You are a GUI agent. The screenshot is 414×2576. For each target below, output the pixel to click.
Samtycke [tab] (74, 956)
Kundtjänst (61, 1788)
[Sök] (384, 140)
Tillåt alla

===

** WHAT YOU NEED TO DO **
All records shown above need to be written out again verbatim.

** OUTPUT BELOW **
You are a GUI agent. The screenshot is 414×2576. For each target below, output the pixel to click.
Samtycke [tab] (74, 956)
Kundtjänst (61, 1788)
[Sök] (384, 140)
Tillåt alla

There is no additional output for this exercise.